O EXERCÍCIO.
Apresente todas as linhas da listagem abaixo como uma lista numerada, omitindo as linhas em branco. Deixe as imagens de fora da resposta.

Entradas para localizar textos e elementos
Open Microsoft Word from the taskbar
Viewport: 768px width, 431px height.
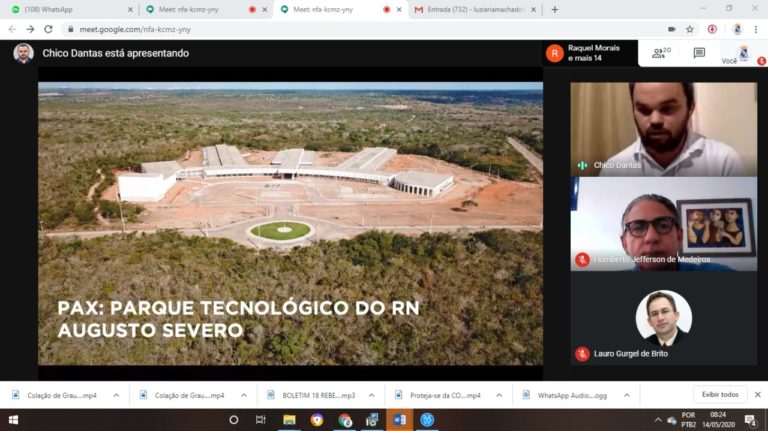pos(399,420)
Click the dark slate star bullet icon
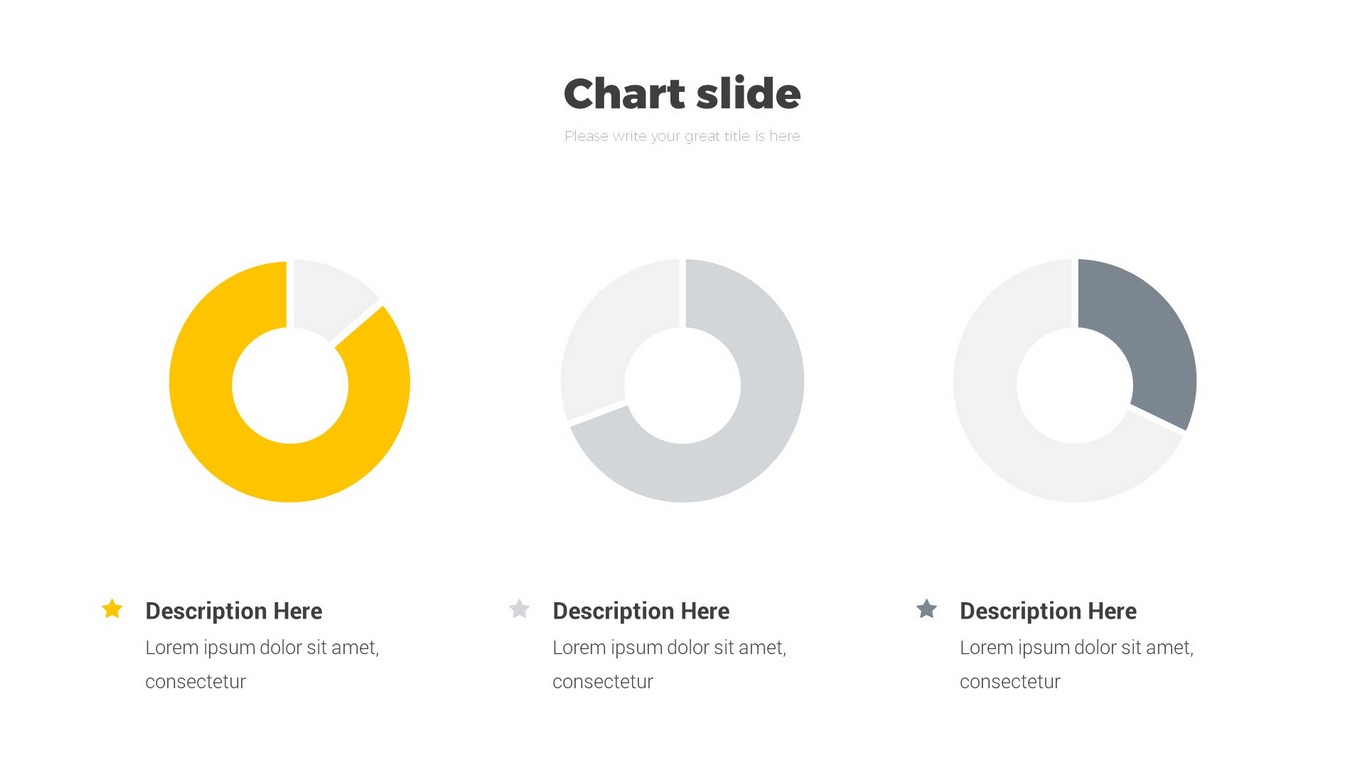The height and width of the screenshot is (768, 1365). point(927,609)
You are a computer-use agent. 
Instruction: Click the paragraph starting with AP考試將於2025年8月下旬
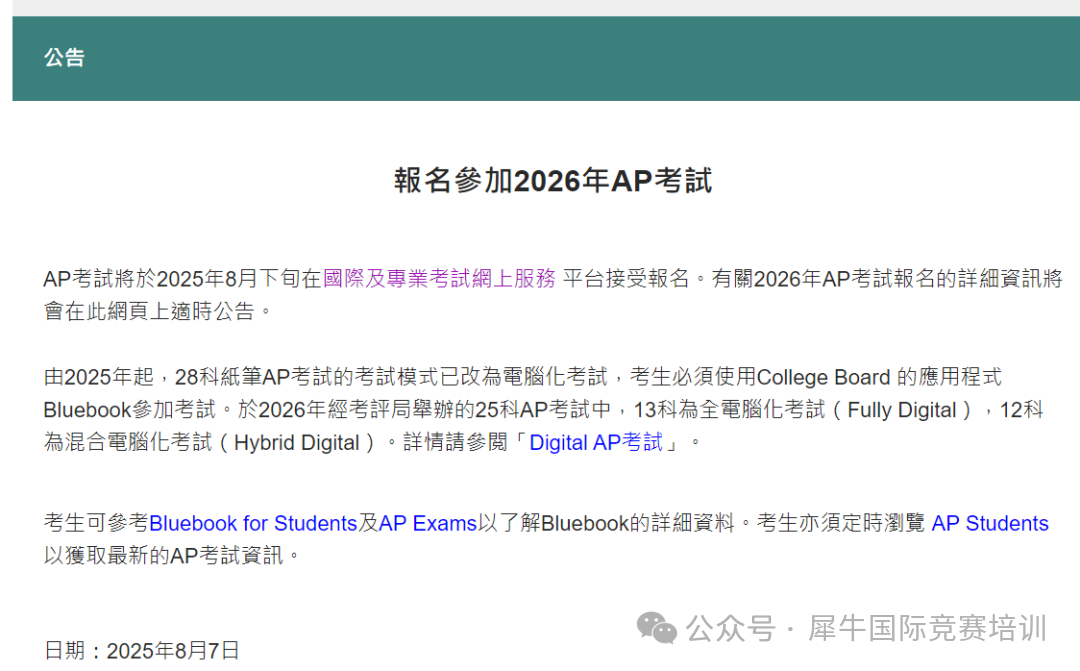coord(180,279)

RESPOSTA AO EXERCÍCIO.
1. Open Microsoft Word from the taskbar
2. Viewport: 768px width, 431px height.
3. pos(399,420)
4. Click the dark slate star bullet icon
5. The height and width of the screenshot is (768, 1365). point(927,609)
6. You are a computer-use agent. 
7. Instruction: Click the paragraph starting with AP考試將於2025年8月下旬
8. coord(180,279)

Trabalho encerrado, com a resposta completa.